Я бы не успел все это вспомнить и не стал бы задумываться над вещами столь далекими, если бы не летел так долго. Оказывается, и жизнь не так уж велика и совсем мало успело произойти в ней событий, если ты долго в дороге. Вторые сутки – и ты уже все вспомнил, и воспоминания начинают прокручиваться по второму разу, и ничего нового не выплывает. Потому что хоть и чудеса техники, и мы летим всего двенадцать часов эти десять тысяч километров, но и двенадцать часов – время, а к тому же над всей страной кромешная нелетная погода, и мы сидим всюду, где бы ни приземлились, тоже никак не меньше двенадцати часов. Эти часы в перемножении образовали уже семьдесят два часа, а за это время можно не только все на свете вспомнить, но и забыть все на свете и задавать себе в конце полета вопрос: зачем же это я лечу, а главное – куда? Занесло же меня, Господи!
Время в полете
А если тебе так жилось в последнее время, что в самолете тебе не спится, и уже не читается, и в окно не смотрится? Вот стюардессы…
Они менялись трижды во время нашего полета. Двенадцать девушек проходят перед вами за эти десять тысяч километров. Одна другой лучше.
Ну ладно, бог с ними. Женатый все-таки человек. Но это очень неглупо придумали, что в воздухе есть хоть на что посмотреть. Для меня это был целый театр. Было это красиво.
Они появлялись из-за шторки, которую отдергивали и задергивали столь старательно, что поневоле возникало представление: какой же странной и, должно быть, прелестной жизнью они там, у себя за шторкой, живут. Эта не то шторка, не то занавеска не достигала пола, и хотя я не видел, что за ней делали девушки, – я видел их ноги: они сновали там, за шторкой, стройные, на высоких каблуках, обрезанные нижним краем занавески по колено. Их закуток за шторкой был освещен много ярче, чем салон, из-под шторки бил яркий свет, и у меня возникало ощущение, что я сижу в кукольном театре, где на большой сцене, в большой плоскости занавеса, вдруг освещается небольшой прямоугольник, и там оживают куклы. Ноги, то одни то другие, сновали по этой маленькой сцене и явно разыгрывали какую-то пантомиму, пластично, в хорошем ритме.

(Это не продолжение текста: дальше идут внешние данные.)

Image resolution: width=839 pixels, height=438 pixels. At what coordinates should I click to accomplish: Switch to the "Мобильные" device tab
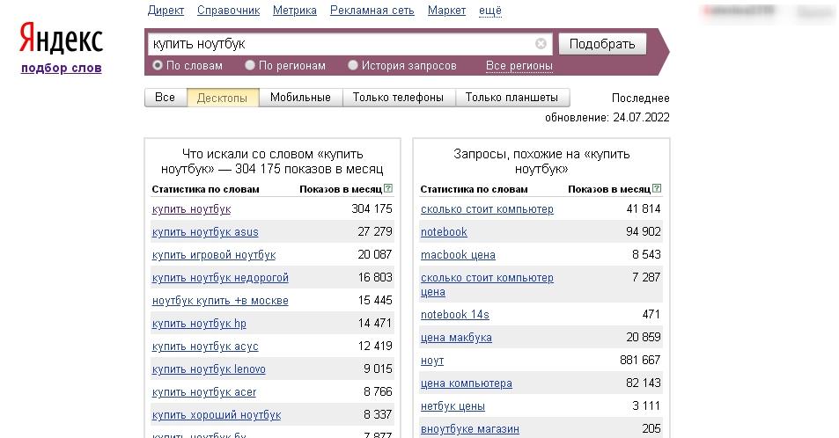300,98
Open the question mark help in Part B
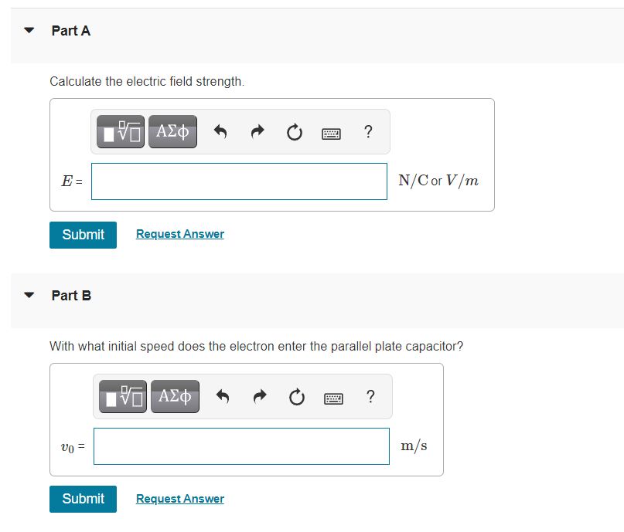The width and height of the screenshot is (624, 532). coord(370,396)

И когда вдруг, отдернув занавеску, появлялась одна из обладательниц этих ног, вся, целиком, – в этом было некое чудо. И я был благодарен за него и этим девушкам, и Аэрофлоту, и людям, создавшим интерьер в этом самолетном чреве и почему-то сделавшим занавеску в служебном салоне не до полу, а несколько короче.
…Она появлялась вдруг, вся, целиком, со своими конфетками и лимонадом, и, хотя она и представления не имела о том, в каком спектакле участвует и что за пьесу я для нее выдумывал, до чего же точно она играла! Как ни странно, тут почти не было чувственного интереса, и, может, именно потому этот маленький театрик женских ног был столь увлекательным для меня. В конце концов это оказалась грустная пьеса. Развязка была печальна.

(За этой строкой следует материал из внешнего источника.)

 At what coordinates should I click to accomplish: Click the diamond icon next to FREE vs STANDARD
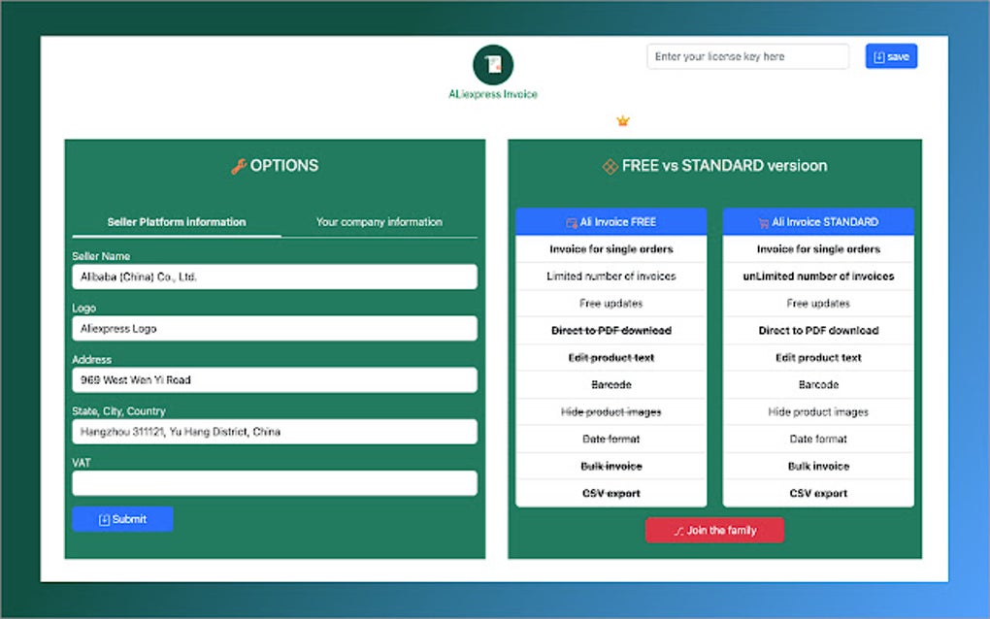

Подлетая к Омску, первой нашей остановке, когда нам были уже розданы предпосадочные леденцы и мы должны были пристегнуться и не курить, они вдруг, все три, забегали по проходу, возвращались со своими пальтишками, лица их озаботились, и на лицах появилось отсутствие. Они приводили себя в порядок за своей занавеской и прятали свои красивые туфли в свои большие сумки. Они уходили от нас, их уже не было с нами, мы ничего для них, оказывается, не значили. Мы были неисчислимы, как песок, и однообразны, как пустыня. А у них была СВОЯ жизнь. Я ощущал какую-то тревогу, но еще не знал ВСЕГО. Я еще утешал себя спасительными мыслями о том, что они хотят предстать в лучшем виде перед своими омскими знакомыми летчиками. Ведь потом они полетят дальше с нами. Но замысел пьески был коварен.

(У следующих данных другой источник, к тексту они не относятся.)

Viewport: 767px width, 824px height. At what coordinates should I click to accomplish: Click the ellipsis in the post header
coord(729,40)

Дело в том, что они сменялись в Омске, они уходили из моей жизни навсегда. В том же театре, на отрезке Омск – Иркутск, работала новая труппа, новые ноги и новые их обладательницы. Они были так же хороши – но что мне было до них! Я смотрел на них уныло, исполненный юношеского скептицизма: и вы тоже, мол, сойдете в Иркутске… Исполнители разные – роли те же. Но пьеса имела новый поворот. Я обнаружил, уже в полете, как на маленькую, облюбованную мной сцену, на которой новые прима-ноги разыгрывали свои новые диалоги, вдруг ворвались мужские ботинки, длинные и черные, как баржи среди легких лодочек. Я думал еще, второй пилот вышел покурить и поболтать с девушками, и лишь слегка позавидовал ему. Но тайное становится явным, что-то путалось в подтексте пьесы. Это оказался стюард. Он мне, конечно, сразу не понравился, этот бездельник. Славу богу, он составил вскоре кому-то компанию в карты и покинул сцену. Видно, девушки не позволяли ему делать женскую работу, а вся работа его была женской. Но, как в современной постановке, когда действие вдруг переносится со сцены прямо в зал, так к нему в салоне подходили по очереди и подсаживались девушки, заглядывали в карты через плечо, смеялись, шептали ему что-то в ухо, приносили ему воду. И это растравляло меня.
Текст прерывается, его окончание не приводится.